After a decade of working out the kinks, the low-income housing tax credit became a viable method for raising capital to build and preserve affordable housing, but that was not enough. The program became very expensive to join and was highly unpredictable, thereby effectively excluding the nonprofits who are the really dedicated affordable housing developers.

Recognizing that a disconnect was arising between the creation of affordable housing and its primary advocates, the legislatures of Texas and other states created property tax exemptions which would encourage nonprofits to get back into the housing capital process. In Texas, the incentive was created for CHDO's, a style of nonprofit organization recognized by the federal government. The use of the CHDO prerequisite also gave those nonprofits the opportunity to obtain additional financial support through the federal HOME Funds program.
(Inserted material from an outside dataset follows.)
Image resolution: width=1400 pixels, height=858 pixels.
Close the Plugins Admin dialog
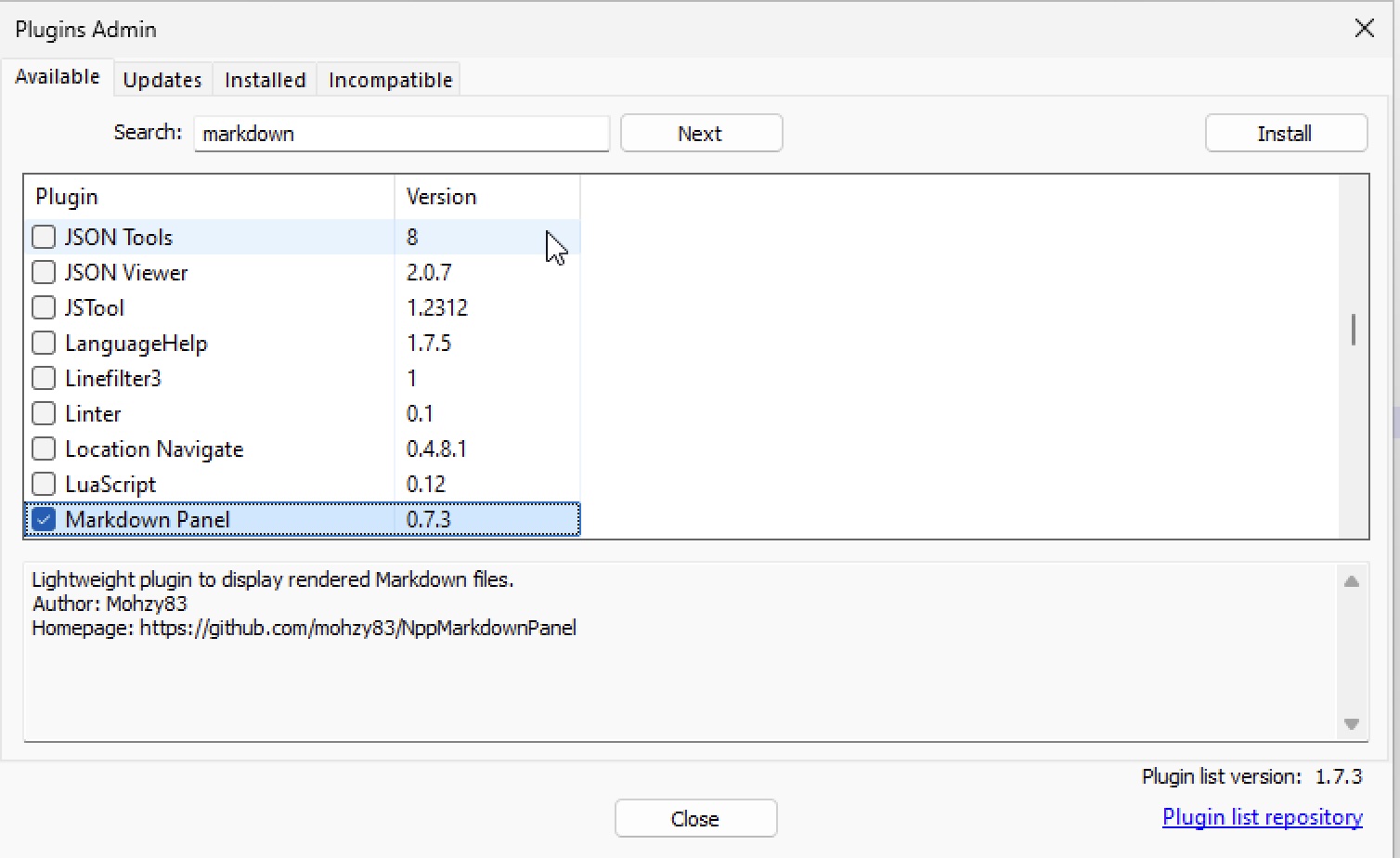click(695, 818)
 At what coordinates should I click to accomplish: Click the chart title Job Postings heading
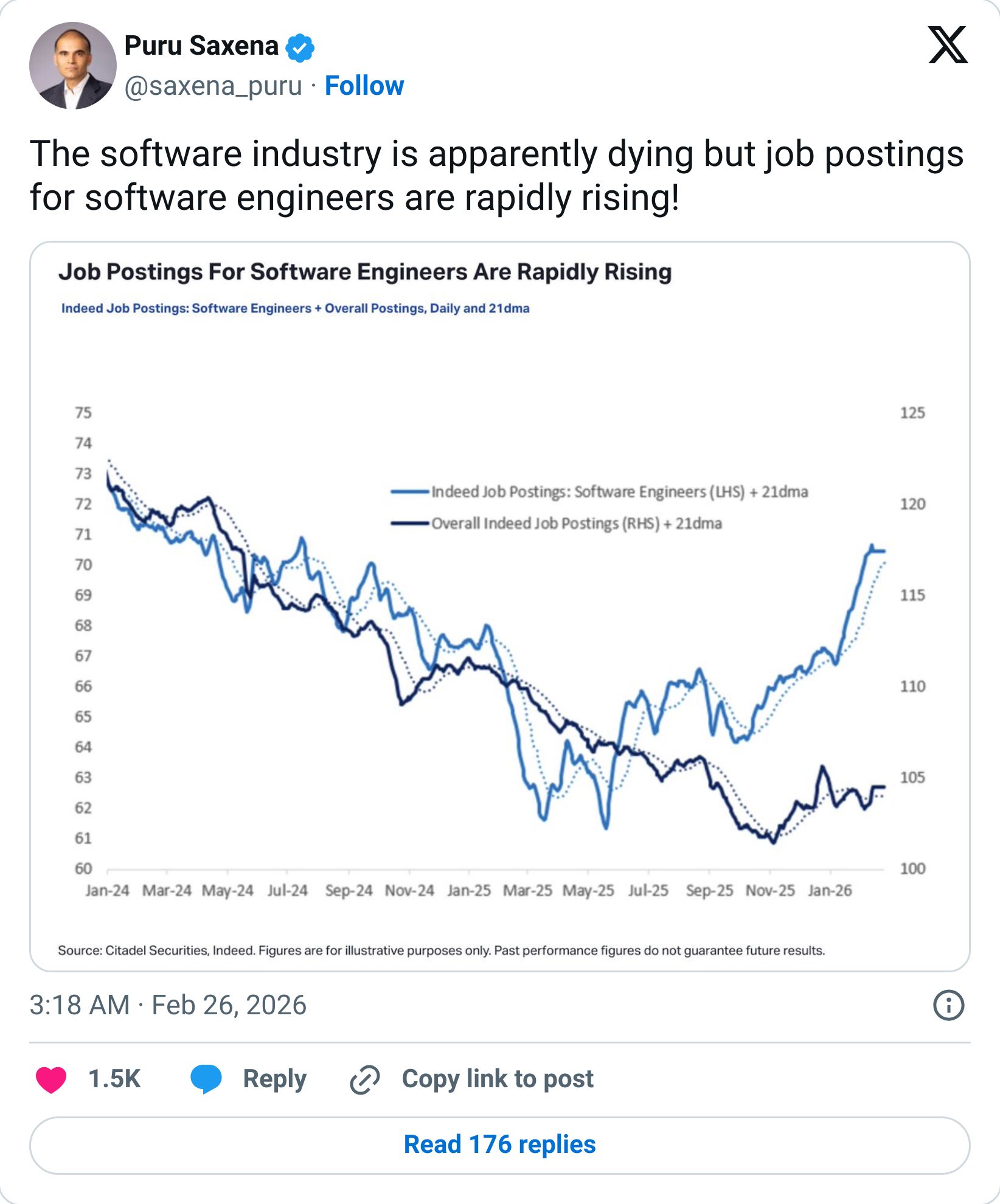coord(365,274)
Underlying all of this lawmaking was a desire to shift the moral responsibility for providing low-income housing from local government to the private sector via the nonprofits. The "old wise men" at the top of the governmental hierarchy figured out that this was a small price to pay to get out of the housing business.

Now comes the bureaucrat who ignores history and thinks he can win the hearts and minds of his employer and the taxpayers by collecting a few extra bucks. He also is blind to the fact that the low-income housing tax credit program has been rendered ineffective by the current economic crisis.

Alas, this itinerant public servant will be long gone when those same taxpayers cheering him now are footing the bills for the slums that they will be forced to build when the moral, and possibly the legal responsibility to house the less fortunate shifts back to them.